The first change is to modify the code from this:

with ThreadPoolExecutor(max_workers=self.thread_workers) as executor:
            futures = [
                executor.submit(self._run_callback, image, offset) for offset in offsets
            ]
            for future in as_completed(futures):
                detections_list.append(future.result())

        return Detections.merge(detections_list=detections_list).with_nms(
                    threshold=self.iou_threshold
                )

to this:

with ThreadPoolExecutor(max_workers=self.thread_workers) as executor:
            futures = [
                executor.submit(self._run_callback, image, offset) for offset in offsets
            ]
            for future in as_completed(futures):
                detections_list.append(future.result().with_nms(
                    threshold=self.iou_threshold
                ))

        return Detections.merge(detections_list=detections_list)

The reason for this change is that we don't need to implement NMS in the full image if we're processing slices of the images.

The second change is optional and adds a conditional in the with_nms function, where the user can decide whether they want to implement NMS with a mask or with a bounding box.

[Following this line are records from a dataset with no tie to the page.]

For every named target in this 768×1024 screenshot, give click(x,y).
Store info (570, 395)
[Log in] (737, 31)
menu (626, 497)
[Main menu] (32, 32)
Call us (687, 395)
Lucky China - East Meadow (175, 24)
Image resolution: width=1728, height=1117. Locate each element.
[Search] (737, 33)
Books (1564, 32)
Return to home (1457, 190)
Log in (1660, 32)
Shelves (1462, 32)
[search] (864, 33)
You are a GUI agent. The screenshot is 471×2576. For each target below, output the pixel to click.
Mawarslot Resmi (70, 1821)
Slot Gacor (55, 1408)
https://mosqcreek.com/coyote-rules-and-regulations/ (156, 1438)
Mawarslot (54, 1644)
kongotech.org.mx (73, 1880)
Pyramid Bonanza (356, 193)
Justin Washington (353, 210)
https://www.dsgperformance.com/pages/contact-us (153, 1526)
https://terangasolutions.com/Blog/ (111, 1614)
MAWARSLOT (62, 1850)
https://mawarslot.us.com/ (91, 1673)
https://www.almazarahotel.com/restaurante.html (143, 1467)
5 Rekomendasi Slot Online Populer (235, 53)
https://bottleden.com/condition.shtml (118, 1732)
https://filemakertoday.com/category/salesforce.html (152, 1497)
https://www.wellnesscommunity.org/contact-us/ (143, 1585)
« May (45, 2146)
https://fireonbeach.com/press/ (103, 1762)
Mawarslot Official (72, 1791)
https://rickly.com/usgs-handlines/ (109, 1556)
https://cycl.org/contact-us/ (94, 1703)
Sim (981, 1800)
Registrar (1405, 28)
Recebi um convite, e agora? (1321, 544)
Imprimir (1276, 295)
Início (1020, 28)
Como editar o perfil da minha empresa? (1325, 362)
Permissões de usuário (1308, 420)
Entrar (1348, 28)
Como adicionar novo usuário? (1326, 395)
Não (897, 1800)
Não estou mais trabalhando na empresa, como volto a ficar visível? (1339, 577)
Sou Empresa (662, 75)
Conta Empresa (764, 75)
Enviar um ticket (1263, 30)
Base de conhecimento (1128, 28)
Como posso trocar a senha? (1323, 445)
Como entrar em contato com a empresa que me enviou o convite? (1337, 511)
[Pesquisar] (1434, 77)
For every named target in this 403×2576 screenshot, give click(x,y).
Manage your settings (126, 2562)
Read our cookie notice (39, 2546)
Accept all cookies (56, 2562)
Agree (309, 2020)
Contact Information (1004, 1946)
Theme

if self.mask is not None and nms_mask:
            indices = mask_non_max_suppression(
                predictions=predictions, masks=self.mask, iou_threshold=threshold
            )
        else:
            indices = box_non_max_suppression(
                predictions=predictions, iou_threshold=threshold
            )

With these changes, we have improved the results significantly. I integrated a memory_profiler function in the demo to check the improvements.

## RAM CONSUMTION
### BEFORE
1. mask 1024 x 1024, peak memory: 7415.32 MiB, increment: 6418.33 MiB
2. mask 512 x 512 - Crash.
3. mask 256 x 256 - Crash.
4. mask 128 x 128 - Crash.

### AFTER
1. mask 1024 x 1024, peak memory: 2775.74 MiB, increment: 1775.71 MiB
2. mask 512 x 512, peak memory: 4574.13 MiB, increment: 2378.86 MiB
3. mask 256 x 256, peak memory: 5558.58 MiB, increment: 4558.59 MiB
4. mask 128 x 128, peak memory: 9688.52 MiB, increment: 4861.30 MiB

What do you think Piotr ?

On the other hand, I would like to create a cookbook of this functionality because I believe it will be of great help to people who work with large images and need to detect small objects.